2. The condemnor also contends that the court erred in allowing the introduction of the 1972 assessed value of the taxing authorities (which was $6,000). It cites two cases which hold tax assessments to be inadmissible unless they are sworn to by the taxpayer as his own valuation. Seagraves v. Seagraves, 193 Ga. 280 (18 SE2d 460)
; Gruber v. Fulton County, 111 Ga. App. 71 (140 SE2d 552)
. Both of these cases, however, involve the use of the assessment against the taxpayer and follow the general rule of excluding this kind of evidence.

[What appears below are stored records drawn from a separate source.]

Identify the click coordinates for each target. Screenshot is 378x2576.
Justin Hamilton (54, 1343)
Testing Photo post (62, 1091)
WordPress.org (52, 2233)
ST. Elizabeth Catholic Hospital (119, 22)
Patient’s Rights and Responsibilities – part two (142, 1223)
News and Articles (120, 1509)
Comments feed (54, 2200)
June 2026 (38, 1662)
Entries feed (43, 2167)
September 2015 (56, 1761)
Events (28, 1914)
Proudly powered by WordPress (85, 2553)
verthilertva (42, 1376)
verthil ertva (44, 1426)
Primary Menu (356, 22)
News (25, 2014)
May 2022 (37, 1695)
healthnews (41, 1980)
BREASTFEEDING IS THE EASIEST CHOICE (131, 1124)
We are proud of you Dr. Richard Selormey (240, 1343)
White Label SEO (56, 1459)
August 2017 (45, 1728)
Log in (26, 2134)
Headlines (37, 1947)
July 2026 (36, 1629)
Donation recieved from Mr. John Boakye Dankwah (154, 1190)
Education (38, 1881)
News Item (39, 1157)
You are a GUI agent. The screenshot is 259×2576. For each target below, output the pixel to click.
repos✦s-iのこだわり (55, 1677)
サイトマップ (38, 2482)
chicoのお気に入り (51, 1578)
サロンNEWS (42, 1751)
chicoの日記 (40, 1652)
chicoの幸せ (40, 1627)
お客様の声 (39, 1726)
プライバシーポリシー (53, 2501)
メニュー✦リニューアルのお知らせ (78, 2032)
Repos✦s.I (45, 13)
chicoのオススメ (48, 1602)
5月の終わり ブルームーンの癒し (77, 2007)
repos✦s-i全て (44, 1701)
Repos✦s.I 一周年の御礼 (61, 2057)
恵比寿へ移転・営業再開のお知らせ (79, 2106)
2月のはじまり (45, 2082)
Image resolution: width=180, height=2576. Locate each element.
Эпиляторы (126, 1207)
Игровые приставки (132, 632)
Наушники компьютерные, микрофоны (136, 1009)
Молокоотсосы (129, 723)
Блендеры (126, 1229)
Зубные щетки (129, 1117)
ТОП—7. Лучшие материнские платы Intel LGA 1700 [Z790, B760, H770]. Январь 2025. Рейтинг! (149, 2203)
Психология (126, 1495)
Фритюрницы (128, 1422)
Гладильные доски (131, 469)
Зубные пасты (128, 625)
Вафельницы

While the Georgia cases seem to be based on the lack of the owner's affidavit, the usual reason given is that "it is an open secret that the assessment rarely approaches the true market value" and that "no inference can fairly be drawn against an owner of land from his failure to protest that the valuation put upon it by the assessors was too low." 5 Nichols on Eminent Domain, 22-6, 22-7 22.1.
There are, however, a significant number of cases in other jurisdictions which allow this evidence to contradict or impeach a witness adverse to the owner, although not as original evidence of market value or as an estoppel against the condemnor. See Annot. 39 ALR2d 209, 23-25. We believe this is the better view and fits the circumstances of this case.
The issue arose here when another expert witness for the condemnor testified that he had considered the 1971 tax valuation when making his appraisal but not the one for 1972. It was proper to attempt to cast doubt on this witness s opinion by showing that which he had failed to consider.